Further to this, Fearn states that having a dashboard in place could actually make consultants’ and financial advisers’ lives easier. She says it would mean less time spent on tracking down lost pensions: having ready access to information on pot size and number would mean more energy could be devoted to encouraging saving and planning for retirement.
With empowerment comes risk
If consumers gain better access to their pensions information and are equipped to compare different products, there would be a risk they might opt for policies that appear better value but lose out on other benefits.
You’ve got to be careful you don’t just have a website with a big golden button on it that says, ‘Consolidate all my pensions'
“You’ve got to be careful you don’t just have a website with a big golden button on it that says, ‘Consolidate all my pensions',” says Webb.
Webb stresses that the final dashboard will need both comprehensive legislation and rigorous security.
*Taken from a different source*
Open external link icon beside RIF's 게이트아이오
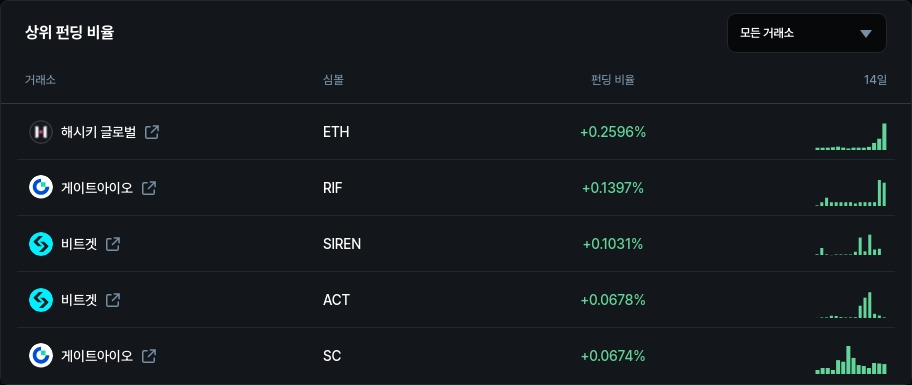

Consumers will need protection from scammers, as well as commercial providers presenting the data via a user portal designed to manipulate them into a particular decision.
Better education and communication is needed for savers to navigate this information in a world of freedom and choice, Fearn emphasises.
The bigger picture
Ben Cocks, director at Altus Business Systems, says: “I don’t think the pensions dashboard is the utopia that some people seem to be claiming.” He points out that the dashboard alone will not solve the problem of people having small pots, or make people save more.
Ultimately, Cocks says, a dashboard will form “one quite small cog in quite a big machine”, alongside initiatives like the Department for Work and Pensions' online tracing service, upgrading the paper-based transfer system and developing more innovative services from technology providers.
However, Redington’s Fearn cautions against underestimating the impact it could have. Without a pensions dashboard, she says disaffection with the current system “will just continue, and I would imagine savers will look elsewhere” – namely areas where they feel more in control, such as the Lifetime Isa and property.